Can you quote the data word for word, from the line with "I want to click" up to and including the line with "affiliates-link: affiliates. is", leaving out the pictures?

Source data: Begin

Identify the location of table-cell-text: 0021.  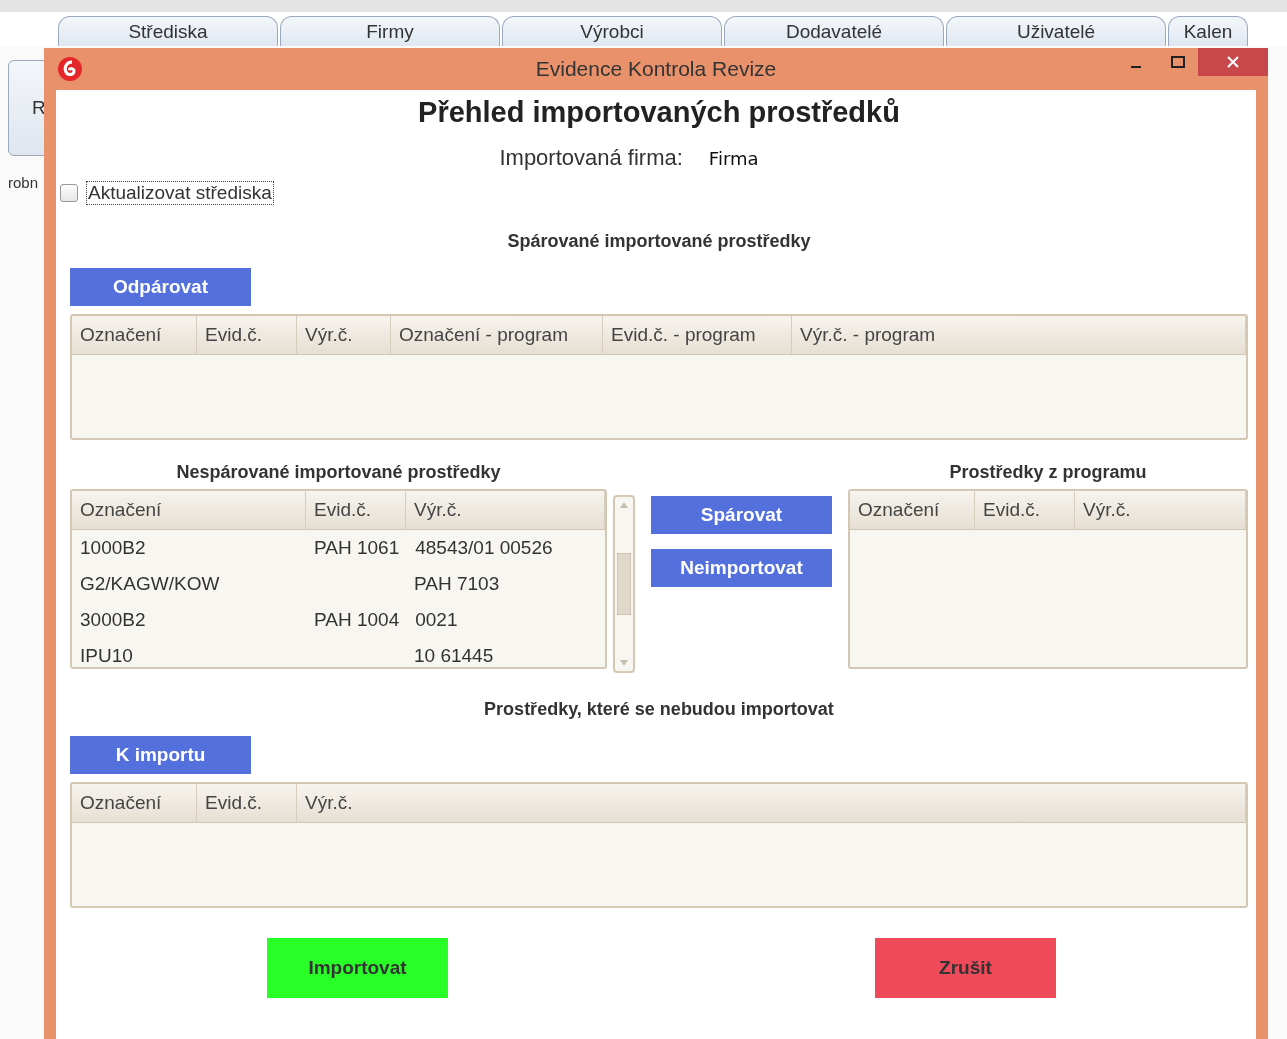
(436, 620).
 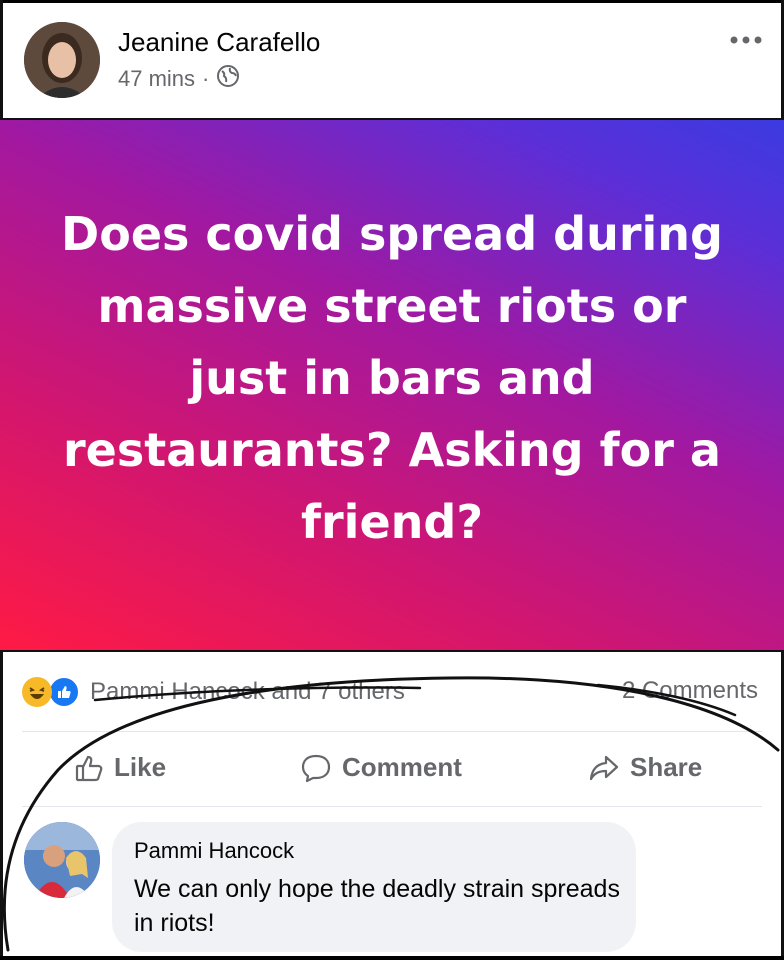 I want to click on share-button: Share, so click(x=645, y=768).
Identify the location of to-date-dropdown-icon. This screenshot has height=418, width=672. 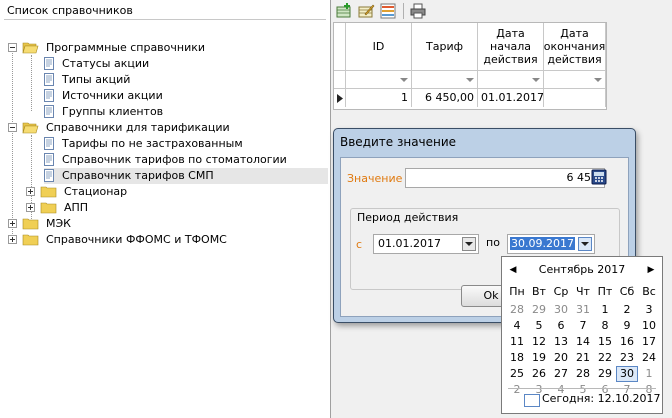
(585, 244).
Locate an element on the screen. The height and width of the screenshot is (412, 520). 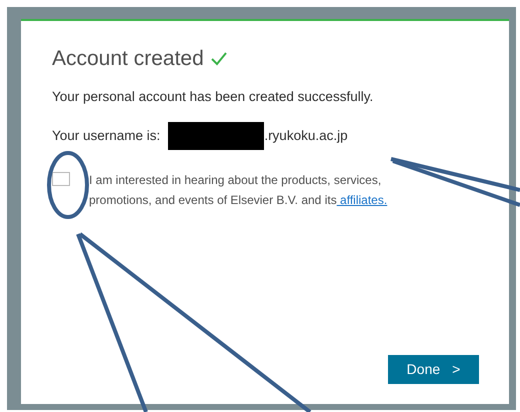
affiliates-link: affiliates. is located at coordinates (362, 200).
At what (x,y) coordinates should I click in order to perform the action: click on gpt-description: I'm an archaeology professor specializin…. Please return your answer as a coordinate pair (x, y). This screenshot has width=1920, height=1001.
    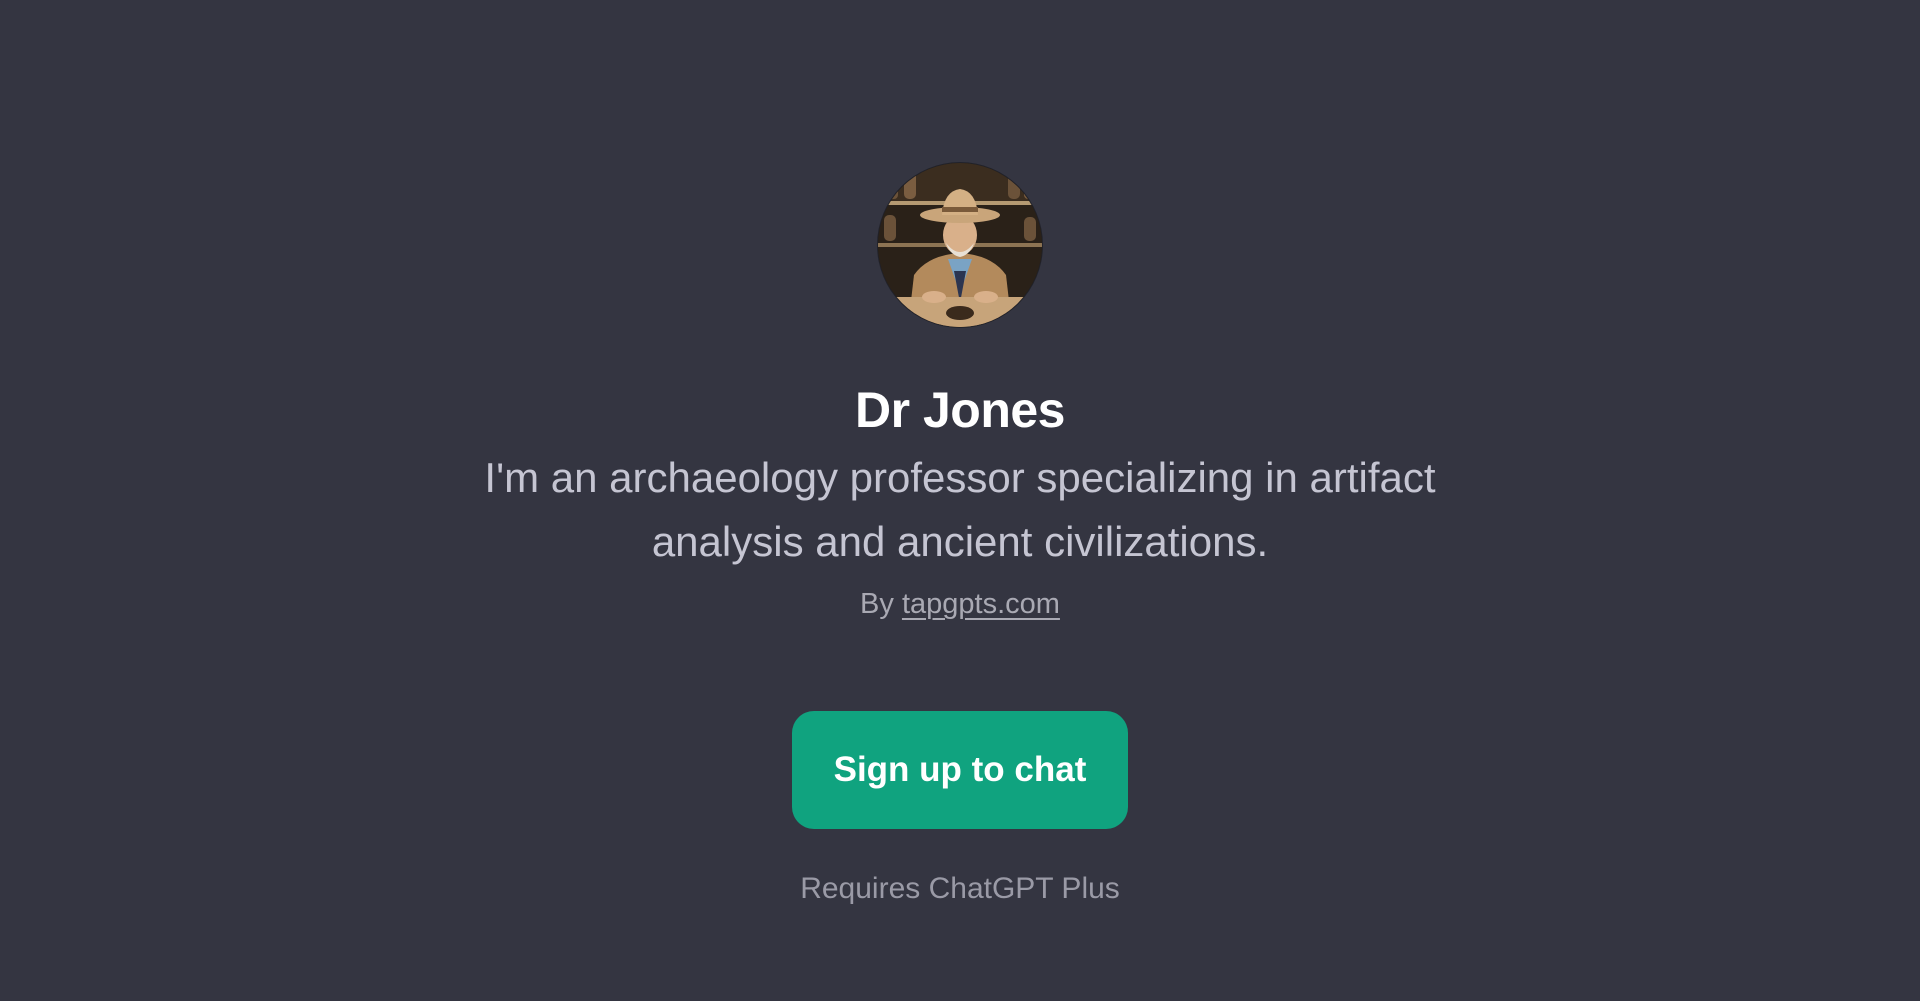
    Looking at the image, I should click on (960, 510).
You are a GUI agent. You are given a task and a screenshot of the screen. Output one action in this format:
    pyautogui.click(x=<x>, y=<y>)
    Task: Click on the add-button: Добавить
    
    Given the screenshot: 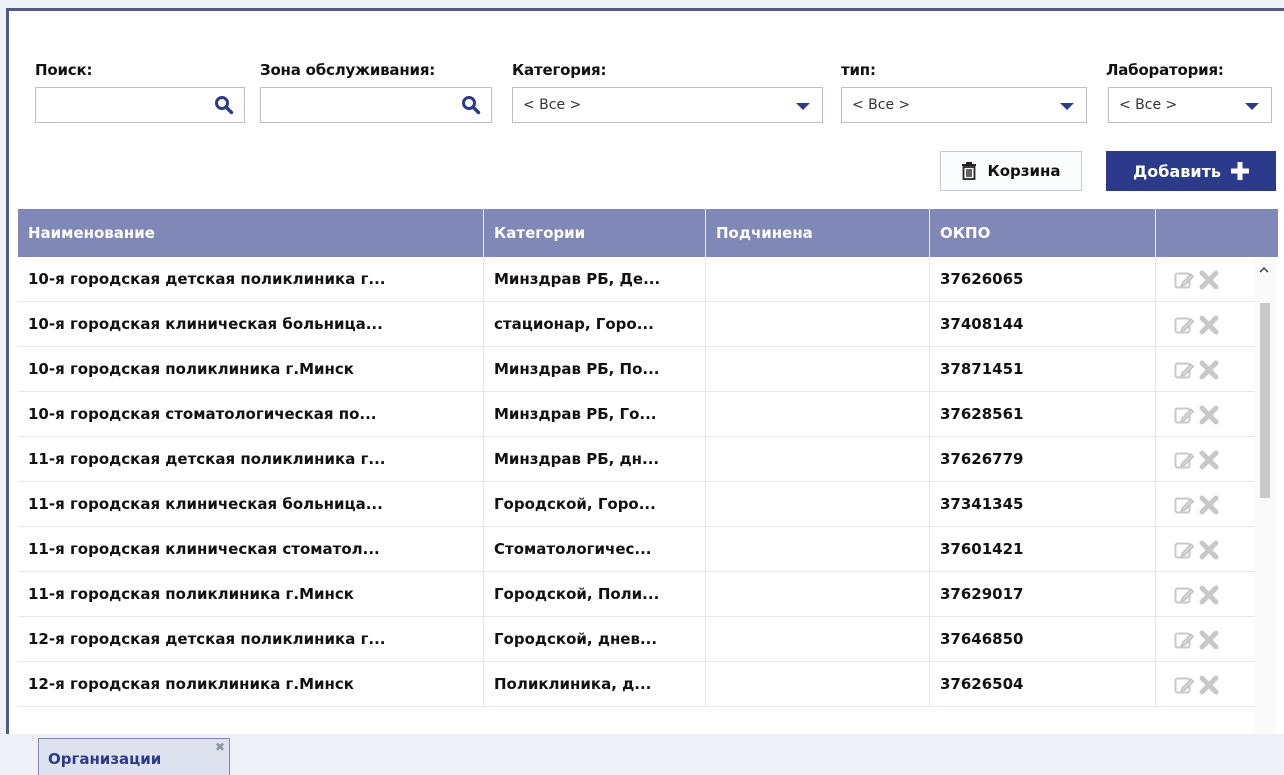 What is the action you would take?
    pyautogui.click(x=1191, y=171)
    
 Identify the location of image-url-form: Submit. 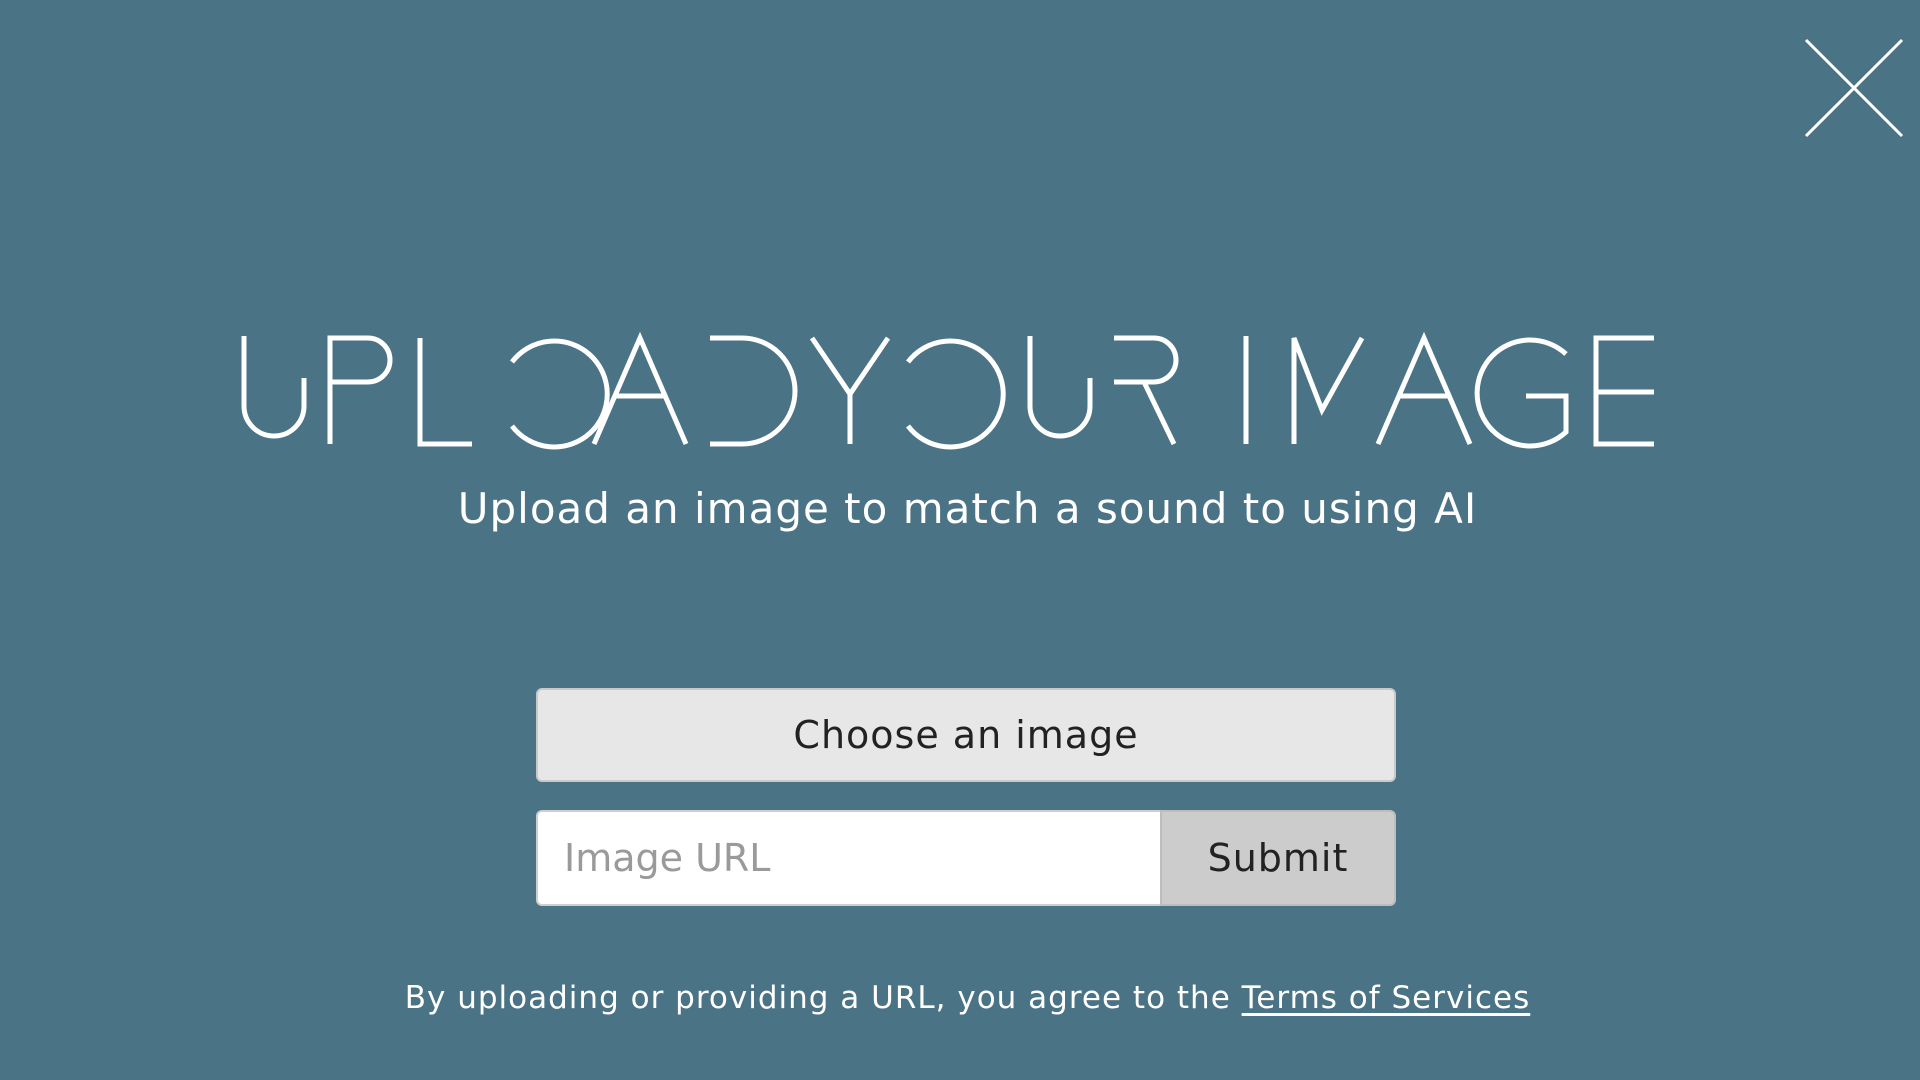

Source data: End

Exercise answer:
  I want to click on share-button: Share, so click(x=645, y=768).
Identify the location of to-date-dropdown-icon. This screenshot has height=418, width=672. 
(585, 244).
Locate an element on the screen. The height and width of the screenshot is (412, 520). 
affiliates-link: affiliates. is located at coordinates (362, 200).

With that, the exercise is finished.